> _Assignment_
Your reply should reproduce the data below without a single alteration, apart from dropping the images.

> _Data for review_
━━━━━━

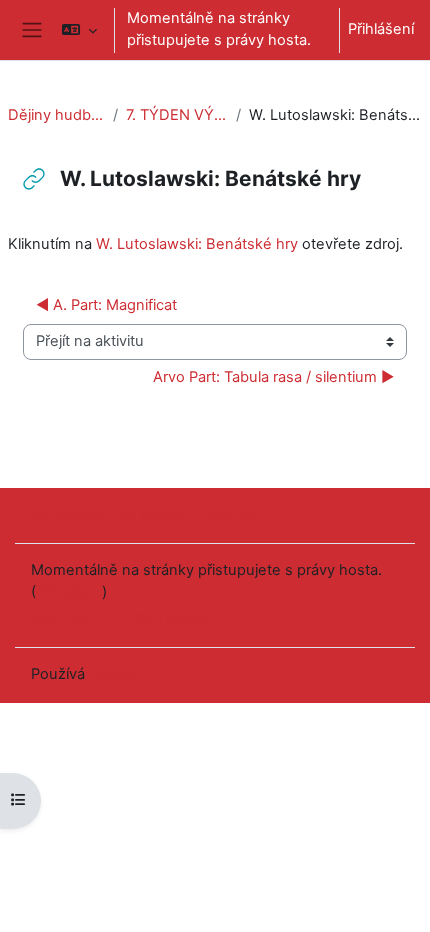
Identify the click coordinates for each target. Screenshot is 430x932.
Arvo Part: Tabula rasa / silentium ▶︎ (273, 377)
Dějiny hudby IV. (56, 115)
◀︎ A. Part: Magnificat (106, 305)
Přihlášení (381, 29)
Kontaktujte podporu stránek (156, 514)
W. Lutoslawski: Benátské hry (197, 244)
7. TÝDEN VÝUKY (176, 115)
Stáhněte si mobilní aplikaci (123, 617)
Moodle (115, 674)
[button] (78, 30)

━━━━━━

> _Answer to this task_
Identify the click coordinates for each target. Screenshot is 430x932.
Arvo Part: Tabula rasa / silentium ▶︎ (273, 377)
Dějiny hudby IV. (56, 115)
◀︎ A. Part: Magnificat (106, 305)
Přihlášení (381, 29)
Kontaktujte podporu stránek (156, 514)
W. Lutoslawski: Benátské hry (197, 244)
7. TÝDEN VÝUKY (176, 115)
Stáhněte si mobilní aplikaci (123, 617)
Moodle (115, 674)
[button] (78, 30)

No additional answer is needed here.